I always wonder if people like that would feed dioxin to their own children. According to the EPA, dioxin -- even at low levels -- is linked to cancer, infertility, immune system damage and learning disabilities. The Bush administration is dragging its feet on regulating the chemical.

Gary Bass, chair of Citizens for Sensible Safeguards, says Graham is "a nice guy doing enormous damage. He deserves credit for more transparency at OMB so we can see how he's gutting safety, health and environmental protections. He cloaks his actions under the guise of science, but it's mostly pseudo-science."

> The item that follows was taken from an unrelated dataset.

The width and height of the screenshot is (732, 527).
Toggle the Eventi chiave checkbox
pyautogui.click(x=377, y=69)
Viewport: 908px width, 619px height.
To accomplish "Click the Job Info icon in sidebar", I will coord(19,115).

The OMB Watch report concludes: "By invoking anti-lock brakes, Graham gives the appearance of being chiefly driven by safety concerns -- although it should be remembered, this concern is expressed in the context of rejecting a safety standard. This is reminiscent of Graham's opposition to EPA's 1997 regulation to prevent against smog, which he argued would actually increase the rate of skin cancer. As with the tire pressure monitoring case, Graham did not attack the standard directly, as an industry lobbyist would, nor did he focus on costs alone. Instead, he cast himself as an advocate for greater public health while opposing the regulation. Ironically, when Graham expresses concern over health or safety, this is usually bad news.

"In playing this role, Graham frequently pits one possible health or safety measure against another, forcing an unnecessary trade-off to justify inaction, which has long been his hallmark."

I'd say Graham uses the vocabulary of consumer protection quite fluently.